Für die Fütterung unserer Zierfische wurden früher ausschließlich lebendes oder getrocknetes Naturfutter verwendet.

Natürliches Lebendfutter wird heute fast nicht mehr eingesetzt, obwohl es zu dem besten gehört, was man seinen Fischen bieten kann. Für viele Aquarianer ist es einfach zu umständlich "tümpeln" zu gehen, weil naturbelassene Gewässer mit unbelasteten Wasserqualitäten entweder überhaupt nicht oder nur in erheblicher Entfernung vorgefunden werden. Wer jedoch die Möglichkeit hat sollte seinen Fischen so oft wie möglich solches Futter anbieten, weil es qualitativ das Beste ist. Für den Fang der Futtertiere empfehle ich mein Teichnetz und für das Aussieben der verschiedenen "Fraktionen ist der Siebsatz von Hobby zu empfehlen.

Die nächstbessere Variante ist gefriergetrocknetes Naturfutter, da bei dieser Aufbereitungsart die Nährstoffe und Vitamine weitgehend erhalten bleiben.

Am verbreitesten sind heute Flockenfutter im Einsatz.
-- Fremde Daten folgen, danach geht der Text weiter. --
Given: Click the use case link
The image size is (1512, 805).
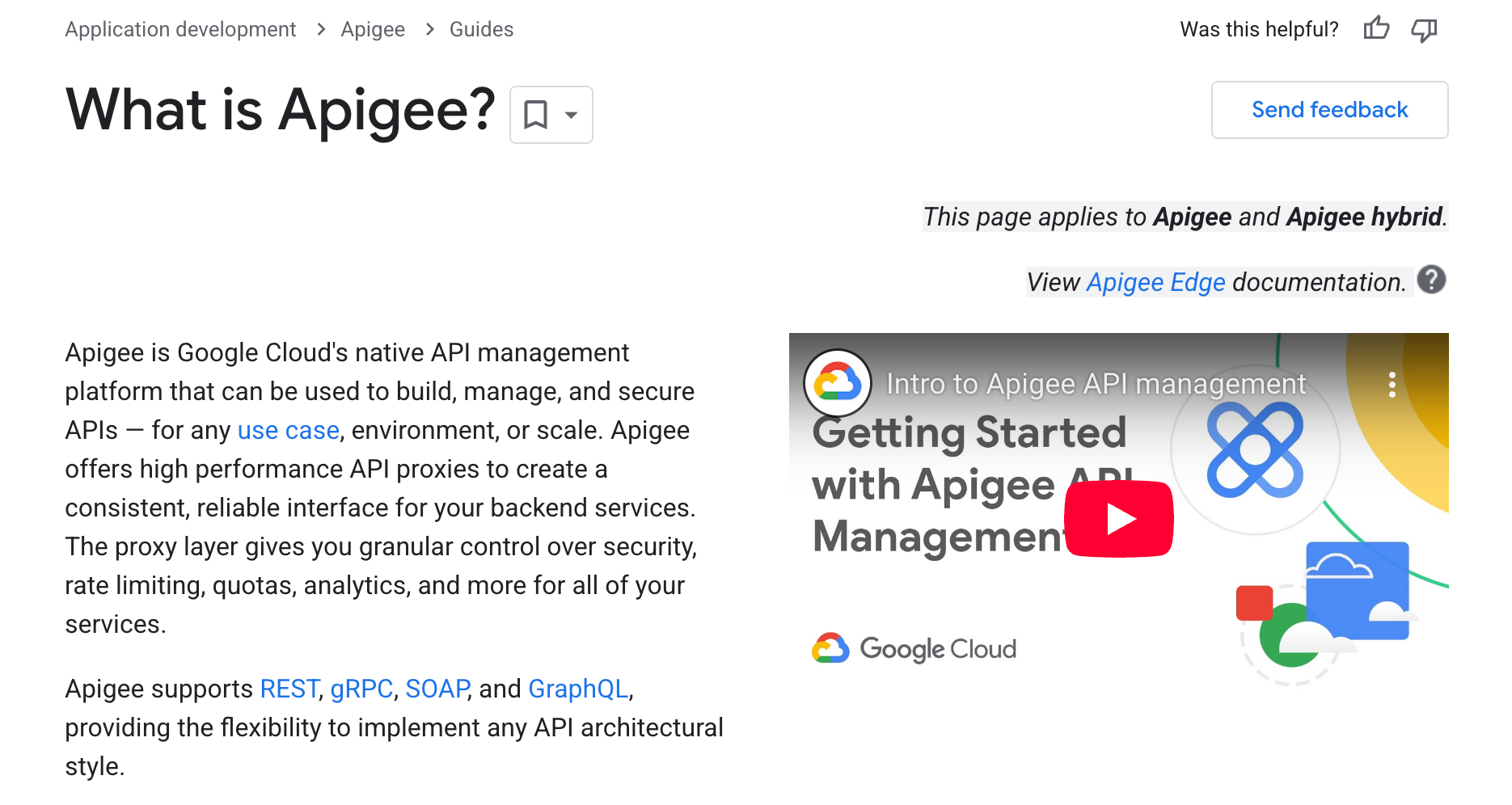Looking at the screenshot, I should tap(288, 429).
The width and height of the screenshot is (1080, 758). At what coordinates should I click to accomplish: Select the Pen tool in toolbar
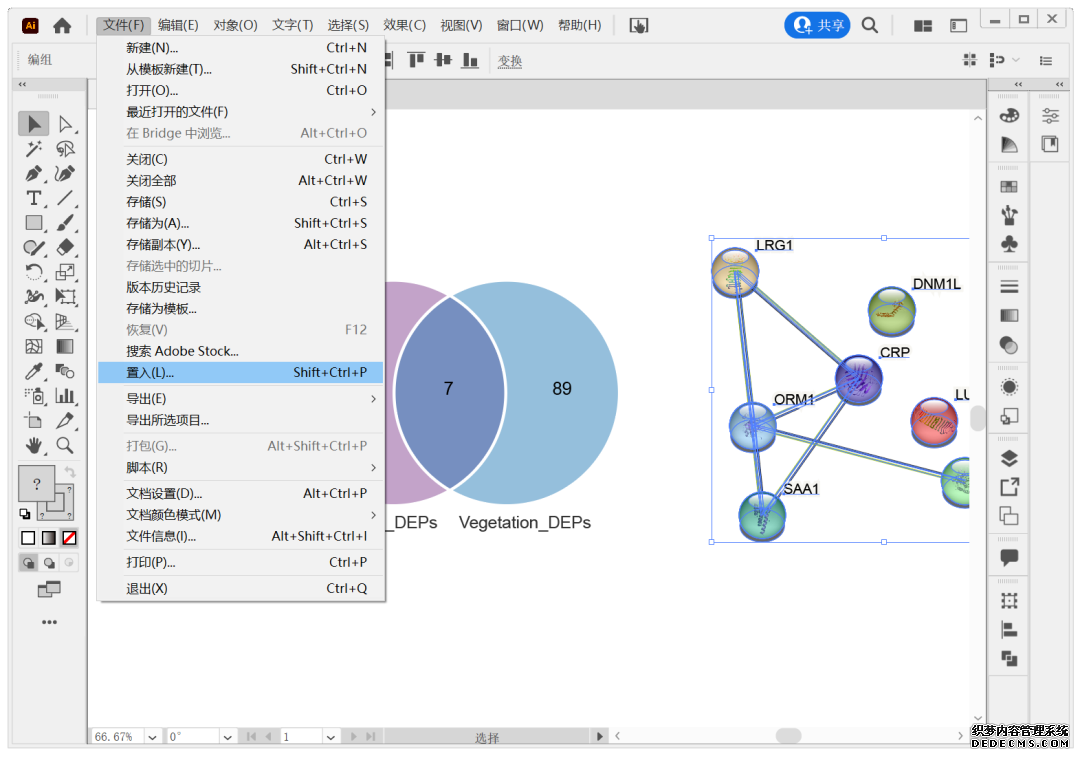34,173
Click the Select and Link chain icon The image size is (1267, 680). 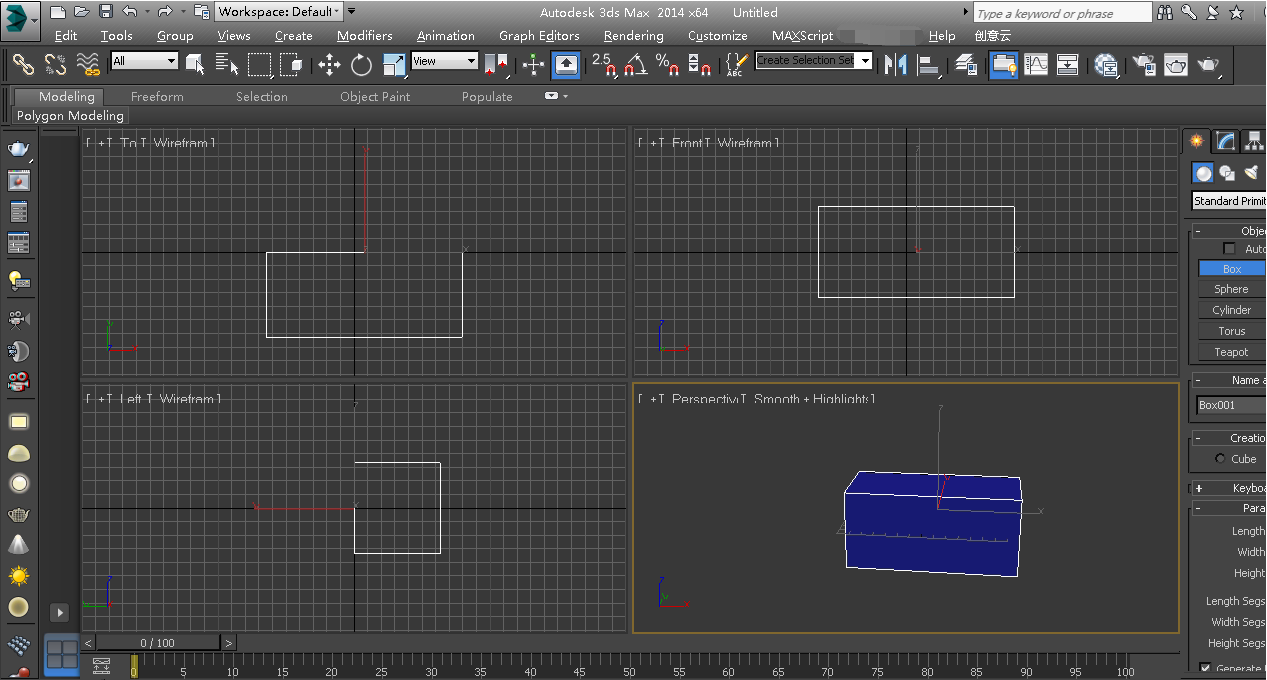tap(23, 65)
Dabei werden die Nährstoffe fein vermahlen zu einem Brei gemischt und dann bei ca. 160 °C auf Walzen gepresst und getrocknet. Sie sind sehr lange haltbar, jedoch gehen bei der Herstellung wegen der hohen Trocknungstemperatur viele Vitamine verloren. Als Erhaltungsfutter ist es jedoch gut zu gebrauchen.

Moderne Fischfutter werden heute als Granulat hergestellt. Das Futter ist durch den hohen Pressdruck wesentlich dichter und sinkt rasch zu Boden. Die Pressung wird bei bei relativ geringen Temperaturen (ca. 60 °C) vorgenommen, so dass viele Vitamine und Nährstoffe erhalten bleiben. Besonders empfehlenswert sind Granulate mit Astaxanthinzusatz, einem Farbstoff, wie er in Zyclops vorkommt. Dies unterstützt die Farbenpracht der Zierfische in erheblichen Ausmaß, so dass sie wesentlich intensiver ihre Farben zeigen.

Erst in den letzten Jahren ist es gelungen ein Granulatfutter zu entwickeln, dass bei niedrigen Temperaturen und nicht so hohen Pressdrücken hergestellt wird und somit die meisten Vitamine und Vitalstoffe erhalten bleiben. Es ist dadurch weich kann es auch von empfindlichen Fischen gut aufgenommen. Es wird unter dem Begriff Softperls angeboten.

Für die Aufzucht von Jungfischen ist natürliches Lebendfutter in Form von Artemianauplien in den meisten Fällen unverzichtbar. Die punktgenaue Erbrütung von Artemia gelingt eigentlich immer, so dass hochwertiges Futter für die kleinen Jungfische zur Verfügung steht. Es gibt aber auch ein staubförmiges Granulat, das in seiner Zusammensetzung genau dem Bedürfnis der Jungfische angepasst ist und als Sealife Proaktiv angeboten wird.